**TASK REQUIREMENTS**
Each record here should be printed again exactly; please leave its pictures out.
*** Opening RECORDS SHOWN ***
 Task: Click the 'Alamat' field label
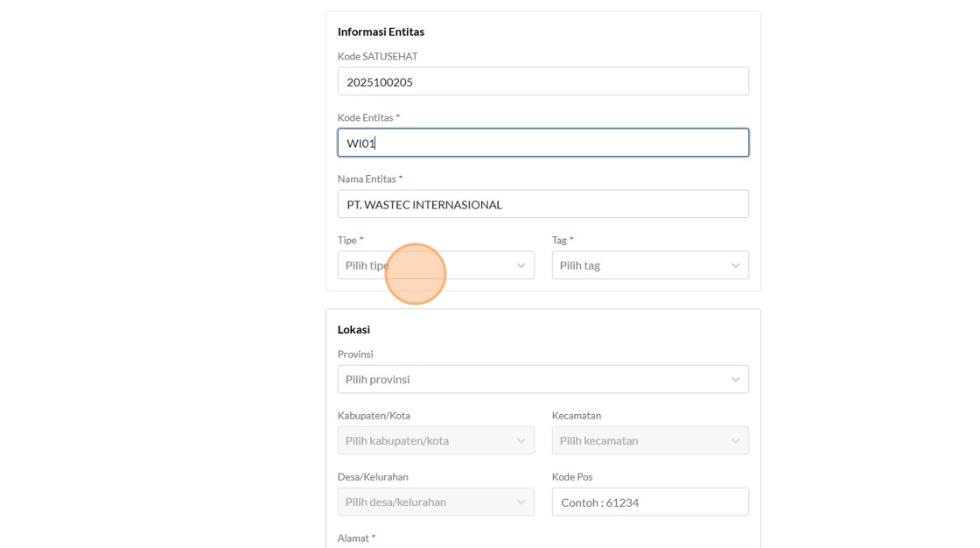point(354,538)
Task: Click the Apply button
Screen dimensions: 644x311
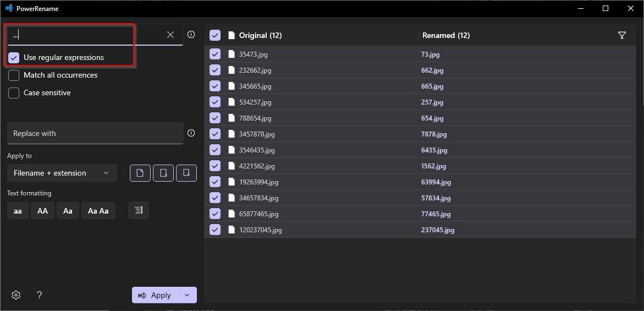Action: [155, 295]
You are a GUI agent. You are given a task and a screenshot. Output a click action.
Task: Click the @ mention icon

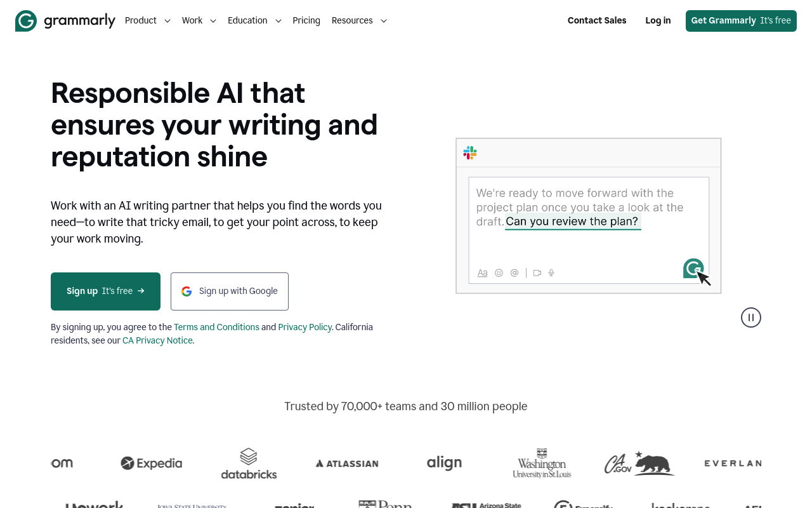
*** Closing RECORDS SHOWN ***
**EXERCISE RESULT**
 Task: Click the 'Alamat' field label
point(354,538)
Task: Click the Apply button
Screen dimensions: 644x311
Action: [155, 295]
You are a GUI agent. You are given a task and a screenshot. Output a click action.
Task: Click the @ mention icon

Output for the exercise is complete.